Let’s take a closer look at the family tree primitives. The primitives can be distinguished by three properties:

1) Generation: upstream primitives are inspected and applied to the first generation associated with a root category, downstream primitives are only accessed if the root category was found as an entry in a primitive with offspring (whether in its own family tree or some other family tree), and thus may even potentially be applied for multiple generations after the first.

2) Action: there is a distinction between replacement and supplement. Replacement simply means that at completion of a generation, if a replacement primitive was found, the source column will be removed (which source column may be the returned column from a prior generation or for the first tier of transforms the original column of the passed data). Note that the presence of a replacement primitive in a generation overrides any supplement primitives, so even if a single replacement primitive is found along with supplement primitives the source column will still be removed.

3) Offspring: the downstream offspring refers to the distinction of whether an additional generation will be performed after completion of a primitive entry’s transformation. Category entries to a primitive with offspring have their own family trees inspected for presence of downstream primitive entries.

Let’s take a closer look at a few more advanced derivations to demonstrate.

![or19_and_or20_treesandcolumns_rev052520.jpg](attachment:or19_and_or20_treesandcolumns_rev052520.jpg)

The root categories ‘or19’ and ‘or20’ are intended to encode bounded categorical string sets of unknown composition (by bounded meaning with expectation of fixed range of potential values between train and test sets — there are variants in the library for other scenarios). These root categories are very illustrative of means for specifying multi-generation sets. Included in these derivations are the ‘NArw’ derivations discussed earlier identifying entries corresponding to infill based on missing or improperly formatted data in the source column. Upstream of all of the other transforms an ‘UPCS’ transform is applied which converts all categorical string entries to uppercase, based on the assumption that entries are intended as consistent between uppercase and lowercase (for example resulting in consistent interpretation for string entries of usa, Usa, and USA). The ‘1010’ transform is a binary categorical encoding, kind of related to one-hot encoding but in which multiple columns may have simultaneous activations, thus allowing a more efficient memory bandwidth for encoding categorical sets with large range of values (sort of a compromise between one-hot encoding and ordinal encoding). The ‘nmc7’, ‘spl9’, and ‘sp10’ categories are part of our “string parsing” family of transformations which evaluate sets of string compositions to identify things like presence of numbers embedded in string entries or character overlaps between entries.

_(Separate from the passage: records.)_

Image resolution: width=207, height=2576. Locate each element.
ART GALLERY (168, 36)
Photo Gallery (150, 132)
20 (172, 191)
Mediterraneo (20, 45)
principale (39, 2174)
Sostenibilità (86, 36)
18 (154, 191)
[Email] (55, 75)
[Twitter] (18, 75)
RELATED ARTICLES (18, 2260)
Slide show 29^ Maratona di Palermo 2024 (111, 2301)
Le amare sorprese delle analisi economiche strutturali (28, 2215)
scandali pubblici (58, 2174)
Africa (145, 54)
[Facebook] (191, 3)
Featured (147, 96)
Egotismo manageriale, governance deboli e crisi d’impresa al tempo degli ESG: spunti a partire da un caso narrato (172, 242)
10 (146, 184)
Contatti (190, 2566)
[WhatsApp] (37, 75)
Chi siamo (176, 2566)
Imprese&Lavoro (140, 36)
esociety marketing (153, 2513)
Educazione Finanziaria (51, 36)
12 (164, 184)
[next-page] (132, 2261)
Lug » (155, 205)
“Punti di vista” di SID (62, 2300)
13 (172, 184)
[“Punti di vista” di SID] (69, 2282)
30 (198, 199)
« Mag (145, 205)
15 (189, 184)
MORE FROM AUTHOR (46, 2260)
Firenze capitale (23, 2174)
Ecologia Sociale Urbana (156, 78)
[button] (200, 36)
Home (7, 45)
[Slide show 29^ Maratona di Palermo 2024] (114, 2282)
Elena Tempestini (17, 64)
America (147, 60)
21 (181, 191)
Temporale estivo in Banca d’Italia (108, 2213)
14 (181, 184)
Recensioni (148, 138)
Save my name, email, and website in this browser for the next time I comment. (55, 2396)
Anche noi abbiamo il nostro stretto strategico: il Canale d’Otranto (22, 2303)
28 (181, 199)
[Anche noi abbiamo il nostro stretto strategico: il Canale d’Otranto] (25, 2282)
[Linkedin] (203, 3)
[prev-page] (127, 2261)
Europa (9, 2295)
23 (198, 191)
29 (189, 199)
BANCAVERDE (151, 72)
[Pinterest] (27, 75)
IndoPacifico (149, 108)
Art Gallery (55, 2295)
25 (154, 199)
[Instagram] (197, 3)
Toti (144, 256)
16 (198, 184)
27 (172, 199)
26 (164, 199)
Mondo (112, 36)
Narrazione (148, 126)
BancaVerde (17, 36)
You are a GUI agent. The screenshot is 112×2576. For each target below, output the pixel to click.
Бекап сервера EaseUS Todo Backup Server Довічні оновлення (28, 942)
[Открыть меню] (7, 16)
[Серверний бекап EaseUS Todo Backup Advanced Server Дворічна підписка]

Going into more detail, the ‘nmc7’ transform parses the categorical string entries in the training set to identify any numerical string inclusions, and returns those numbers as a dedicated column of floats. Note that the ‘nmc7’ transform differs from ‘nmr7’ for instance in that the inclusion of comma characters are allowed in the numerical portion of the strings. Note that if multiple numerical entries are present in the string the longest grouping will be returned. As demonstrated here, the extraction of numerical entries can then be normalized with a z-score normalization via the ‘nmbr’ transform. The ‘spl9’ transform is really neat and I’m proud of how it turned out. It’s a means to parse training set categorical string entries to identify cases where the string compositions may have character overlaps, and if found the longer versions with identified overlaps are replaced with the shorter overlap. For example, a set with entries of [‘North Florida’, ‘Central Florida’, ‘South Florida’, ‘The Keys’] would be consolidated to and returned as [‘th Florida’, ‘Central Florida’, ‘th Florida’, ‘The Keys’], and then with a second application would be further consolidated and returned as [‘ Florida’, ‘ Florida’, ‘ Florida’, ‘The Keys’]. As demonstrated here, the application of ‘spl9’ can thus be run in multiple iterations to progressively identify shorter length character overlaps, each of which returned sets may then be further encoded with ‘ord3’ which is an ordinal encoding sorted by frequency, such as for our example would return [0, 0 , 0, 1] which is then directly digestible by machine learning algorithms. There is a small distinction between ‘spl9’ and ‘sp10’ in which entries that are not consolidated are replaced with a 0 to avoid unnecessary redundancy between earlier returned ‘spl9’ outputs and ‘sp10’ outputs, thus ‘sp10’ should only be applied to the final tier of string parsing applications.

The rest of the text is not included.